由于可重复性低,未能显著提升诊断效能,因此MRS序列在前列中的应用并不是很推荐。

前列腺评分:

PI-RADS第2版将MRI综合表现,结合T2WI,DWI和DCE与前列腺中每个病变存在临床显著癌可能性相联系,使用 5分进行评估。

 1分提示前列腺临床显著癌极不可能存在;

外周带在DWI上未见异常,移行带在T2WI上未见异常;
外周带 2分不太可能存在前列腺临床显著癌。

DWI上外周带无局灶性扩散受限,ADC上可见模糊低信号。

T2WI上外周带的低信号区域,在DWI上低信号。

移行带 2分不太可能存在前列腺临床显著癌。

2分病灶表现为有包膜、边界清晰、圆形低信号或有包膜混杂信号结节(前列腺增生结节BPH)。观察所有BPH结节的包膜,避免将有包膜的混杂信号的BPH结节误认为是边界不清的结节。

外周带 3 分代表临床显著癌的可能性不确定。ADC 图上局灶轻度/中度低信号和高B值DWI上等信号/轻度高信号。动态增强将病变分类 3 分(阴性结果)或升级至 4 分(阳性结果)。

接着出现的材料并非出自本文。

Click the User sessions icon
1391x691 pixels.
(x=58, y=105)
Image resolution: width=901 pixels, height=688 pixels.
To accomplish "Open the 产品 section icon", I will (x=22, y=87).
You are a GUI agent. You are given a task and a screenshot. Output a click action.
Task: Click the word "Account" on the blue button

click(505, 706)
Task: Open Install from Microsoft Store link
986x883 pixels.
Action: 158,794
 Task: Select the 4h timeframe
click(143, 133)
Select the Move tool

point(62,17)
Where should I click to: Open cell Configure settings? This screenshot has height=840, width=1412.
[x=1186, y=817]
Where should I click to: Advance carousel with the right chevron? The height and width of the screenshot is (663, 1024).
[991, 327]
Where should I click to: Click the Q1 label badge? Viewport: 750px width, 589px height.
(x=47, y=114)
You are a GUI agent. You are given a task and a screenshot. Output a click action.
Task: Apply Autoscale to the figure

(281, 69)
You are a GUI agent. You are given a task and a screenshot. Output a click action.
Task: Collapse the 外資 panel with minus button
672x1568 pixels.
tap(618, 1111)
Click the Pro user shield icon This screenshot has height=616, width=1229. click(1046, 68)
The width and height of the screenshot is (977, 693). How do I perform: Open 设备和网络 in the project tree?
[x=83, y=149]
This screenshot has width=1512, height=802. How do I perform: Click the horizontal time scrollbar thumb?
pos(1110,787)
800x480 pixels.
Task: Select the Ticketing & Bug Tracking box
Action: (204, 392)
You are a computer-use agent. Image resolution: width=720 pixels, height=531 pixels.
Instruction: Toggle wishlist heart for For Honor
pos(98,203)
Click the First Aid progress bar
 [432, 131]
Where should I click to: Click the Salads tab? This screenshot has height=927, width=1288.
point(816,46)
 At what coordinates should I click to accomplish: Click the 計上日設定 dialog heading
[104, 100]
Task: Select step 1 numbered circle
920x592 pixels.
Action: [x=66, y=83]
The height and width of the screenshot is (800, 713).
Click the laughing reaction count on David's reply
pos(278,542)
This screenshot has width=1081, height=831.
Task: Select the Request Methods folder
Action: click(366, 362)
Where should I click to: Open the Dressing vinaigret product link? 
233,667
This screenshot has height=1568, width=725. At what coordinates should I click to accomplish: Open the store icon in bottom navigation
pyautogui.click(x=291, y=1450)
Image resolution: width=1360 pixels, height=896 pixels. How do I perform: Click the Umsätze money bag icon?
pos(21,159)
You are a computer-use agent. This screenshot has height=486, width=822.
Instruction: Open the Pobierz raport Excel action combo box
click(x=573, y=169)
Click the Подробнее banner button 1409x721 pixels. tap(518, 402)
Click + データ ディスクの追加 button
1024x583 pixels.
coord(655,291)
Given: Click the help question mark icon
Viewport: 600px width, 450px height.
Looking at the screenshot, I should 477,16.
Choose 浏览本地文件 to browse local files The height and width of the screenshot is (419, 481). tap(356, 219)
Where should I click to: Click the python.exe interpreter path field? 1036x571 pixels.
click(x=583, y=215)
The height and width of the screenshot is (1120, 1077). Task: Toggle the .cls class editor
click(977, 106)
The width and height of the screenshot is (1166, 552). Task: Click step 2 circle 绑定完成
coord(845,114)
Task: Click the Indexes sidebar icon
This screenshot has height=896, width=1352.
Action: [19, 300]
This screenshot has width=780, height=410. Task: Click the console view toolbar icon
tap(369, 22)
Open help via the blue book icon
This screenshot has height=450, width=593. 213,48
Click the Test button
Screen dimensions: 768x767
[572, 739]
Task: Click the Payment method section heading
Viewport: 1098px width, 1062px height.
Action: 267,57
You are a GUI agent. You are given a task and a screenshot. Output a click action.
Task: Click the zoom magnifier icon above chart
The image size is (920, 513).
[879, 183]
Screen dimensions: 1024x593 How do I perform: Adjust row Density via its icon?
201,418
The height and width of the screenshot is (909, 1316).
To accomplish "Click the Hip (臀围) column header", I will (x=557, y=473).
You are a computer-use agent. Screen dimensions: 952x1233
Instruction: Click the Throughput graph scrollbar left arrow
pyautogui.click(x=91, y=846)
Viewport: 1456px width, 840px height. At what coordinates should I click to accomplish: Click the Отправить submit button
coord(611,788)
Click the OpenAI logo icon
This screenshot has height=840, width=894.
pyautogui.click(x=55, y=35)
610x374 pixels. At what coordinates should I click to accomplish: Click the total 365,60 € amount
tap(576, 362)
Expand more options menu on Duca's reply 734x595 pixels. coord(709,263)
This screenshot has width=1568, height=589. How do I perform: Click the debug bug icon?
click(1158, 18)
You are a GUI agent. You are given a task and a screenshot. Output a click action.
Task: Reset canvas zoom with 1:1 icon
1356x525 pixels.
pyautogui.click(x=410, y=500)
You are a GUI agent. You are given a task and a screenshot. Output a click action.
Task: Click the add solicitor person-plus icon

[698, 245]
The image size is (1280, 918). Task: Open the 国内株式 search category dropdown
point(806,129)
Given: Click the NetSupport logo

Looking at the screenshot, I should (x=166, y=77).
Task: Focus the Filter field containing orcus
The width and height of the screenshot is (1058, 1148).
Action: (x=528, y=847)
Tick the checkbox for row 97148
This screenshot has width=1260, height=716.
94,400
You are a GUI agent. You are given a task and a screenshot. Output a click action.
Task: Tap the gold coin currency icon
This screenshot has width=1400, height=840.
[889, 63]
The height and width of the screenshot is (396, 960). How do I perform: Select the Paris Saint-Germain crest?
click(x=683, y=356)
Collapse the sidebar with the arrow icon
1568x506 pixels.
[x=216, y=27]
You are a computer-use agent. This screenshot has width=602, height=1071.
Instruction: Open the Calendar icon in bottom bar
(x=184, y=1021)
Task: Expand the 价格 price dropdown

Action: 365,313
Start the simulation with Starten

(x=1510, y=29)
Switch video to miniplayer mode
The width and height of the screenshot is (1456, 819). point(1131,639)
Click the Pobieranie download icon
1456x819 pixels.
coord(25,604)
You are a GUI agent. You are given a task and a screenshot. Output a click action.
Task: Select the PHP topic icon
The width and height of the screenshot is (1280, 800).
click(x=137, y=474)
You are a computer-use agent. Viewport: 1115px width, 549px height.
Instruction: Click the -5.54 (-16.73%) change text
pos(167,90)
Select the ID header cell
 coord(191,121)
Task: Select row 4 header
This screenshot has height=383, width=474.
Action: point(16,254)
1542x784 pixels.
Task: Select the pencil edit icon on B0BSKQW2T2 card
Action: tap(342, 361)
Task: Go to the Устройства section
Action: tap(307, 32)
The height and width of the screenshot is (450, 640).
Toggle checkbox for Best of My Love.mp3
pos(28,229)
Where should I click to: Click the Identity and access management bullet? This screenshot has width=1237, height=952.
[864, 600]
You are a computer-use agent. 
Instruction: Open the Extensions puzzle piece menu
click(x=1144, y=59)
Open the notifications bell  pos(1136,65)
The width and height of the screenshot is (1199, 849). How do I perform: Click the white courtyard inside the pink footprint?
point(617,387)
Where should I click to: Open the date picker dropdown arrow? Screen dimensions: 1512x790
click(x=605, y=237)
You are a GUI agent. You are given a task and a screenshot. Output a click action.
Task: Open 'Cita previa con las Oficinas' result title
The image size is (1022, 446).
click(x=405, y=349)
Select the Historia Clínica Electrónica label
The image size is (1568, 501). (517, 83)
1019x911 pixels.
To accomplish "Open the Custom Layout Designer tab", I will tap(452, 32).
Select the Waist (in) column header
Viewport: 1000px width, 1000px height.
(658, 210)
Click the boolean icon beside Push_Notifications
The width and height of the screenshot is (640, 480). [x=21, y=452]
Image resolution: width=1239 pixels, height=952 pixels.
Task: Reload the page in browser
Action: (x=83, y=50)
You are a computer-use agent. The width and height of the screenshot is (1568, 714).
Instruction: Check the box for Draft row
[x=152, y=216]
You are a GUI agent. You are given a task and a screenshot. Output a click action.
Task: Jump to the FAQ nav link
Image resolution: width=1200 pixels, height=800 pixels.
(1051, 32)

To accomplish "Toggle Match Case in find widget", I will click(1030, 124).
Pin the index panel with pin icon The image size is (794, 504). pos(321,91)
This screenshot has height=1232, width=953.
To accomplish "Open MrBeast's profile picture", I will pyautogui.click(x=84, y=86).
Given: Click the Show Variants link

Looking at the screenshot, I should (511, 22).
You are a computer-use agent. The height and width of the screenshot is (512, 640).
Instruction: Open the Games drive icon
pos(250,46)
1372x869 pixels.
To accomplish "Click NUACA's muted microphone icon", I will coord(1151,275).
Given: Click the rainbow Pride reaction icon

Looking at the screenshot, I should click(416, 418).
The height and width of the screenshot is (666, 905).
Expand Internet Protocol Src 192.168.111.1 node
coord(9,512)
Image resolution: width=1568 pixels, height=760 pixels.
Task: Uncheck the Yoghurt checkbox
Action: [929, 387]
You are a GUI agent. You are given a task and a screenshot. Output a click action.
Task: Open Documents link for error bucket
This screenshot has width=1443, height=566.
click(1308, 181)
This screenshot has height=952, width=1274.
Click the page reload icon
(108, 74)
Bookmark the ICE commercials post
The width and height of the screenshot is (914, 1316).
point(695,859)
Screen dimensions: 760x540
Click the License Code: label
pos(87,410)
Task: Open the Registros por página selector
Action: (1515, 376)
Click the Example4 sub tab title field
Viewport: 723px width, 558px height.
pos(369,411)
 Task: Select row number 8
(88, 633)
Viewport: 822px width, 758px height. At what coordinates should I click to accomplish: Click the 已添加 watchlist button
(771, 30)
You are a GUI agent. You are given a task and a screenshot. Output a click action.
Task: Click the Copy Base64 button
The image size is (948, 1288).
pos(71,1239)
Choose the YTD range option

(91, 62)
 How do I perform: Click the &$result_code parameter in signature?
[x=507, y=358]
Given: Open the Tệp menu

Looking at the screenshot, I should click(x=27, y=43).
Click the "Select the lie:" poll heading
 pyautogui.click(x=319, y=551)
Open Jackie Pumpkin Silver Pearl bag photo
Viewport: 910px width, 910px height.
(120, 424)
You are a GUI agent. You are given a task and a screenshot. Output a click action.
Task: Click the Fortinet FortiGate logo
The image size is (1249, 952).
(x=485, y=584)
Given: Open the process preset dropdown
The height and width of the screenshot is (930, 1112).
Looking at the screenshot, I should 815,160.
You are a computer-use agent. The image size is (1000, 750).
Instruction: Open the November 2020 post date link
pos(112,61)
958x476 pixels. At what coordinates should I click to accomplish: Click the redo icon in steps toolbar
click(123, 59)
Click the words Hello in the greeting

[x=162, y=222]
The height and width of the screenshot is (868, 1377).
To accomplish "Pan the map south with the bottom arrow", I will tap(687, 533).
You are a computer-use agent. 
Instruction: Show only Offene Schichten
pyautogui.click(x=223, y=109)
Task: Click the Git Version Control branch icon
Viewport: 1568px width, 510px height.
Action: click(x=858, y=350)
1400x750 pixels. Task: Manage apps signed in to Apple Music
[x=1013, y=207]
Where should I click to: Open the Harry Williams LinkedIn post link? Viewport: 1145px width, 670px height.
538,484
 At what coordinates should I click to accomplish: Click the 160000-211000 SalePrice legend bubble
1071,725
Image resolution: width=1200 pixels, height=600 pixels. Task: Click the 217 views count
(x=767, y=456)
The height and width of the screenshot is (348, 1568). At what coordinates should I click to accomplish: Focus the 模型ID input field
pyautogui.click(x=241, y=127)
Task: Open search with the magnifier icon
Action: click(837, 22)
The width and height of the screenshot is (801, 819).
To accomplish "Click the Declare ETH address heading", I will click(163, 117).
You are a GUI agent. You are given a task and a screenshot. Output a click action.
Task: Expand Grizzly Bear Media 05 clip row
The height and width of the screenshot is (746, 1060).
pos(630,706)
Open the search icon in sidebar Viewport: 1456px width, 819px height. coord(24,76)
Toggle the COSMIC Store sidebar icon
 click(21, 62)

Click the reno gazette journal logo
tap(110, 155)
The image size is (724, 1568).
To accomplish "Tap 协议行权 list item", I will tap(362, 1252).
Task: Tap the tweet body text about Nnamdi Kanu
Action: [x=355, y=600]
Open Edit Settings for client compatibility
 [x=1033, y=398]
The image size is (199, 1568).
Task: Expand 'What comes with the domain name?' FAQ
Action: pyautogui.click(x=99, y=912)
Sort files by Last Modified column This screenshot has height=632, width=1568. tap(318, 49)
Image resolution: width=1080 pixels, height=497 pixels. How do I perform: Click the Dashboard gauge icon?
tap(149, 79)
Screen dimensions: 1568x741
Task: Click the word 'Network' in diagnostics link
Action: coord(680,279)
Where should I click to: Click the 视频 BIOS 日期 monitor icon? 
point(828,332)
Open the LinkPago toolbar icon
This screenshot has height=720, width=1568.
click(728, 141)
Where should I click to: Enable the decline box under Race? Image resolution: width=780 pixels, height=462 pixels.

移行带 3分代表临床显著癌的可能性不确定。表现为边界不清的混杂信号病灶。包括其他不符合2、4或5分标准者。如果此时DWI评分为5分(扩散受限直径>1.5cm),则移行带3分的病灶将升级为4分。

外周带4分表示可能存在临床显著癌。表现为扩散受限,最大径<1.5cm。

移行带 4分表示可能存在临床显著癌。表现为T2均匀低信号,最大径<1.5 cm。

外周带 5分表示临床显著癌的可能性很高。影像表现和4分病变类似,但>1.5cm或者具有明确的前列腺包膜外侵犯征象。

移行带 5分表示临床显著癌的可能性很高。影像表现 4分病变类似,但>1.5cm或者具有明确的前列腺包膜外侵犯征象。

小结:

MR检查目前被认为显示前列腺癌敏感性特异性最高的影像检查技术,而对于报告的书写通过ESUR发布的PI-RADSv1评分,使影像报告更加标准化和规范化,4分或5分的病变应进行活检, 1或2分病变则不应进行活检。对于3分的评估临床因素非常重要,如怀疑显著癌可能性低,建议在9~12个月内MR复查。